More on Belief and the Language of Politics

This is really an epistemology post, but the question of birth keeps coming up, pushed not just by originators but by the people who love them. Mitt Romney is caught on film saying, in response to a question about the sayings of Donald Trump:

“You know, I don’t agree with all the people who support me, and my guess is they don’t all agree with everything I believe in,” Romney said. “But I need to get to 50.1 percent or more and I’m appreciative to have the help of a lot of good people.”

We should break this language down, as a poet would. Number one, we could build an entire college course on this sort of hamming as an example of linguistic parsing. Romney here puts the question of relationship as a question of belief, which is a word I’ve come to dislike immensely. The question of Obama’s birth is not a question of belief but one of available records and standards of counting. For example, I just learned today that the number of Civil War dead was mostly undercounted. The question of how many people died is not subject to belief but to the technologies of arithmetic, even though we will never know the precise number. It’s based on available knowledge. And, of course, the technologies of knowledge change over time. Genesis would have been written much differently if the writers had had computer chips.

Task item A
In the post on belief and political language, what did the writer learn today about the number of Civil War dead?
Task item B
Repeat the stretch of the post on belief and political language from "We should break" through "had computer chips.".
Task item C
Pick up the post on belief and political language after its final sentence and continue it.

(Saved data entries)
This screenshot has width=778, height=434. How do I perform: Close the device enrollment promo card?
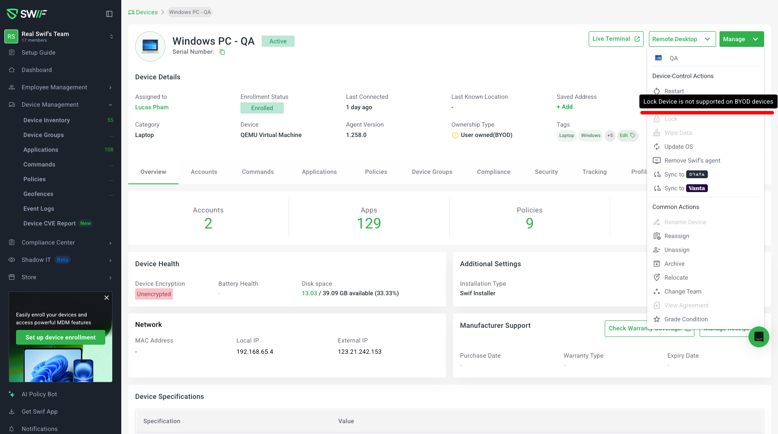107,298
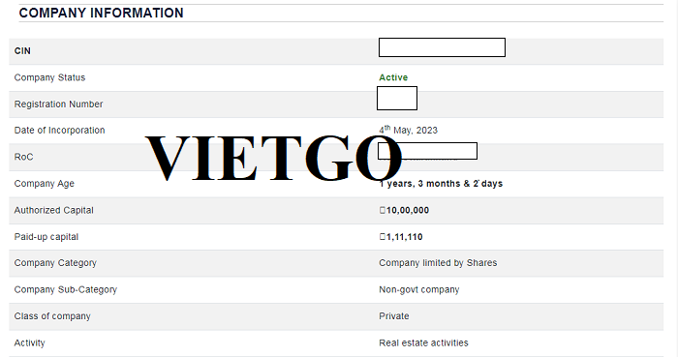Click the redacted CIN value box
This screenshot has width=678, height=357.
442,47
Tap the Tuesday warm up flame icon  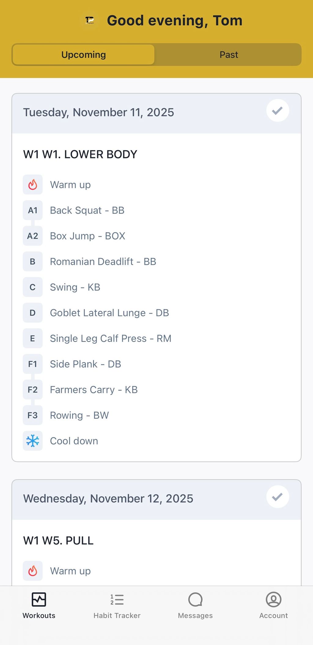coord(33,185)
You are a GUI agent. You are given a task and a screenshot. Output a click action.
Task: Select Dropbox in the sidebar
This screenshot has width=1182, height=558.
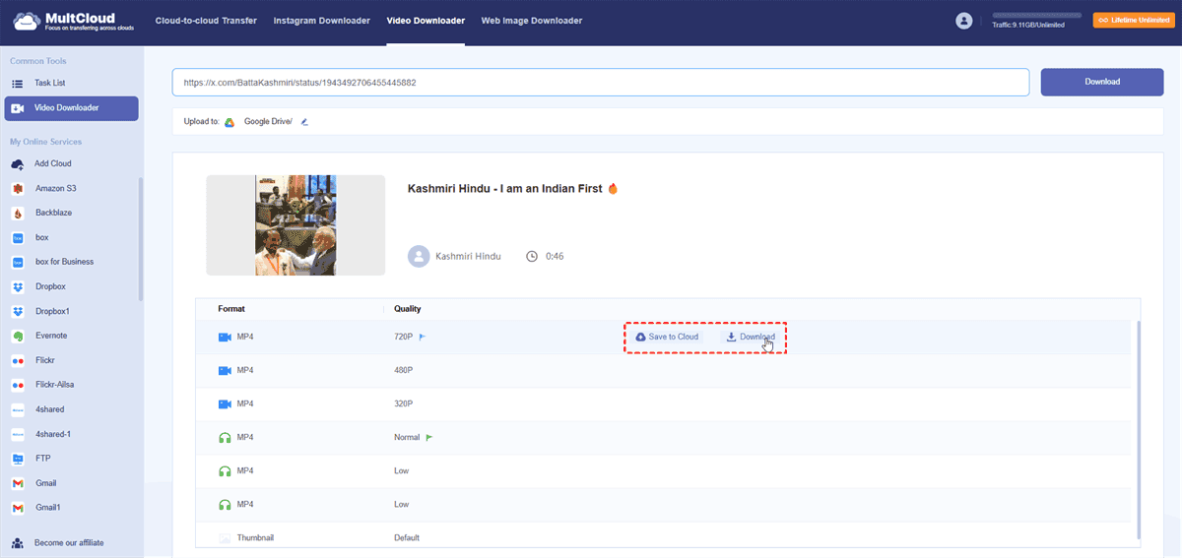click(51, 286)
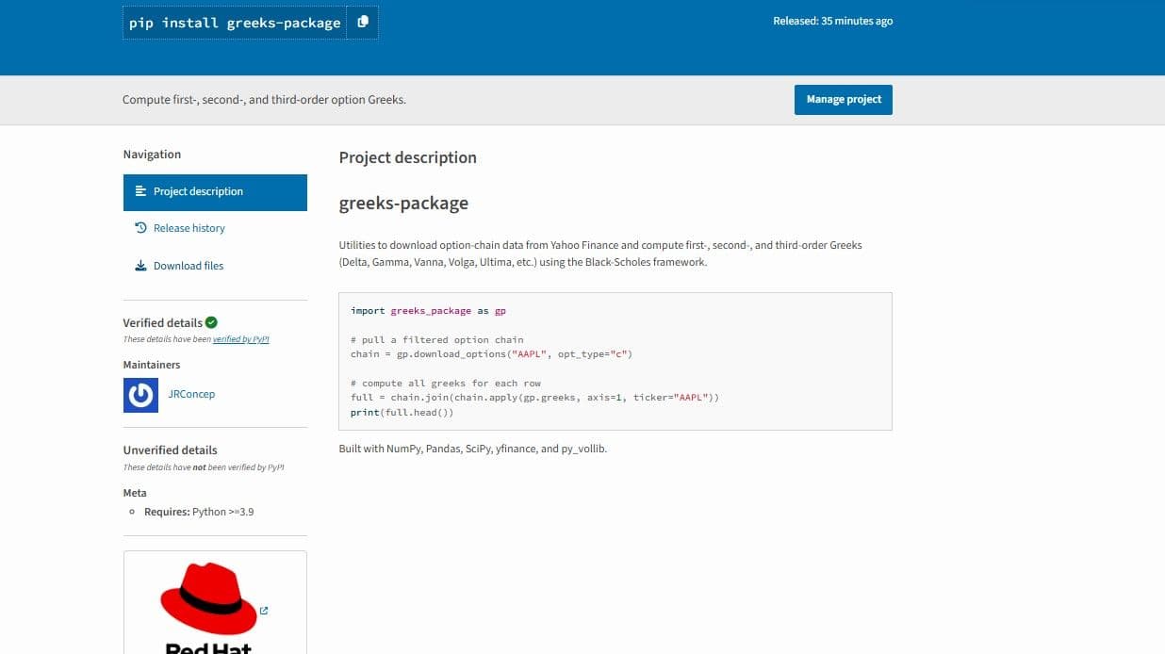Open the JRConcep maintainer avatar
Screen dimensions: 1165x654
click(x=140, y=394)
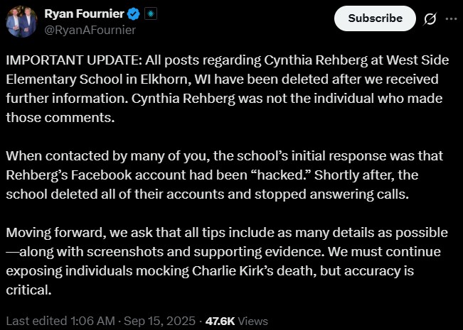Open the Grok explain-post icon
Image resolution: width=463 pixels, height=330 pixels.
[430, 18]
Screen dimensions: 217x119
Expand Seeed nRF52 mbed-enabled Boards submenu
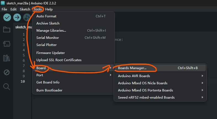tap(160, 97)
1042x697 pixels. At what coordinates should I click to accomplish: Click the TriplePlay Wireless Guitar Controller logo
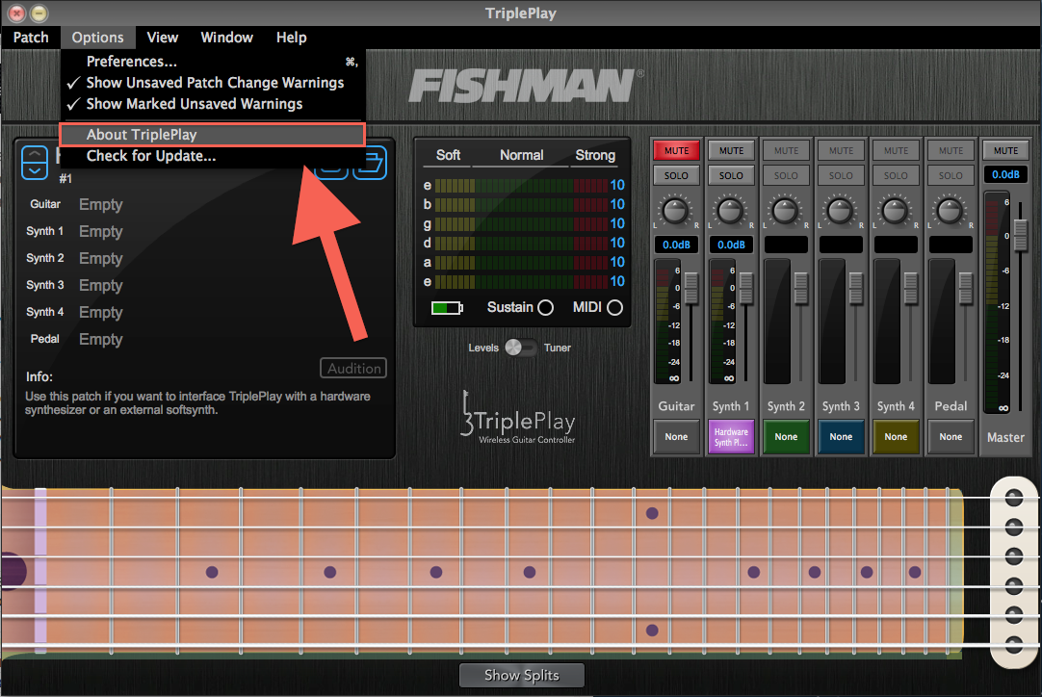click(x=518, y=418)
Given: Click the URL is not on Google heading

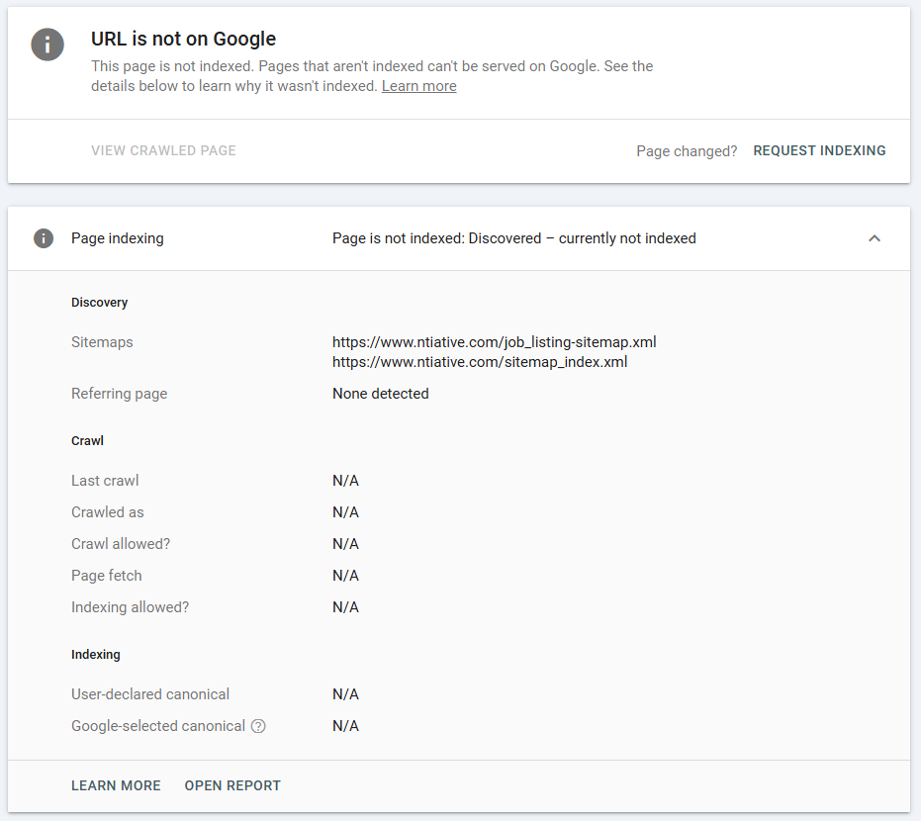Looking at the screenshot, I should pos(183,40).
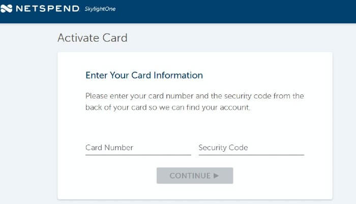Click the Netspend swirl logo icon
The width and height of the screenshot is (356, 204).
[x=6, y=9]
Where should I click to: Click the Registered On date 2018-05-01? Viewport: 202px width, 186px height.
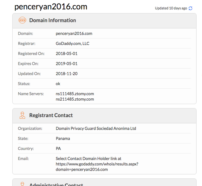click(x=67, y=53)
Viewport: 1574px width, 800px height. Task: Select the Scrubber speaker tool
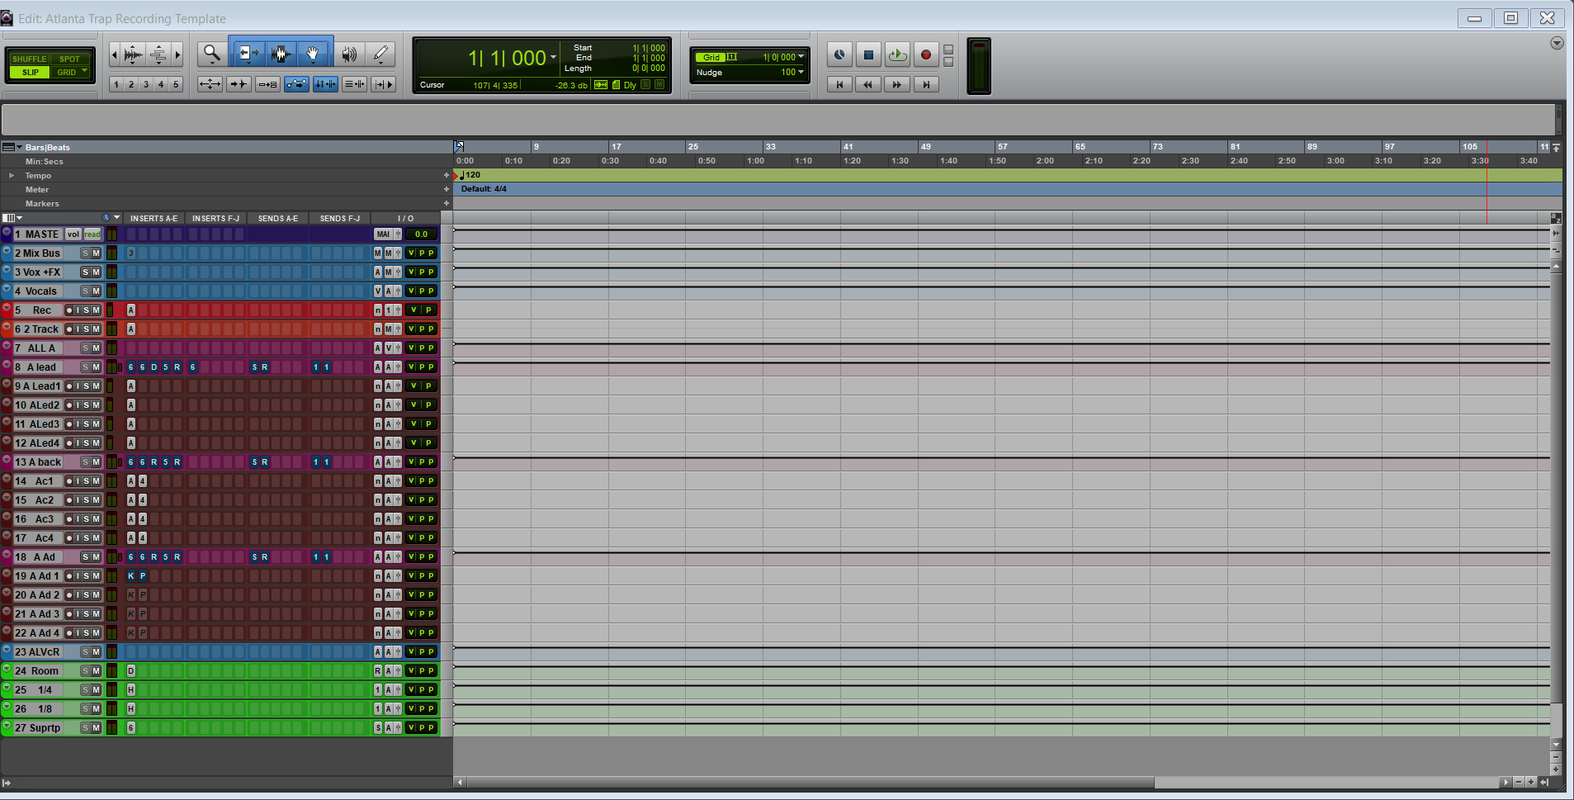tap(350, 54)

Response box A
The number of Civil War dead was mostly undercounted.

Response box B
We should break this language down, as a poet would. Number one, we could build an entire college course on this sort of hamming as an example of linguistic parsing. Romney here puts the question of relationship as a question of belief, which is a word I’ve come to dislike immensely. The question of Obama’s birth is not a question of belief but one of available records and standards of counting. For example, I just learned today that the number of Civil War dead was mostly undercounted. The question of how many people died is not subject to belief but to the technologies of arithmetic, even though we will never know the precise number. It’s based on available knowledge. And, of course, the technologies of knowledge change over time. Genesis would have been written much differently if the writers had had computer chips.

Response box C
I have a running joke with history colleagues, people with Ph.Ds, about their own origins. (Note that the degree gives them little armament.) It turns out they themselves only know where they were born based on documents and on what their parents attest to, much like the President. I wrote a whole novel about this joke. I, for example, was born in El Paso, Texas at, well, at the moment, I can’t remember. And the hospital itself doesn’t even exist on any current map because they went out of business. But I do know I was born. It costs money to grab the certificate, which is required for things like travel. Good thing I’m not traveling.

Romney, a smart guy, knows the difference between belief in something and knowing that something is either valid or observably testable. To suggest that those who dispute the authenticity of Barack Obama’s birth is simply a matter of belief is irrational and willfully cynical. It’s like a dispute between scholars about how many people died in the Civil War. One scholar says 100 people, another says 700,000. This is not a dispute of beliefs. Worse, if the former scholar says: “Well, I need the grant money, and those who will give it to me believe in a false arithmetic so I have to make shit up, so there.”

No. The eyes are glassy, quod Orwell (paraphrase).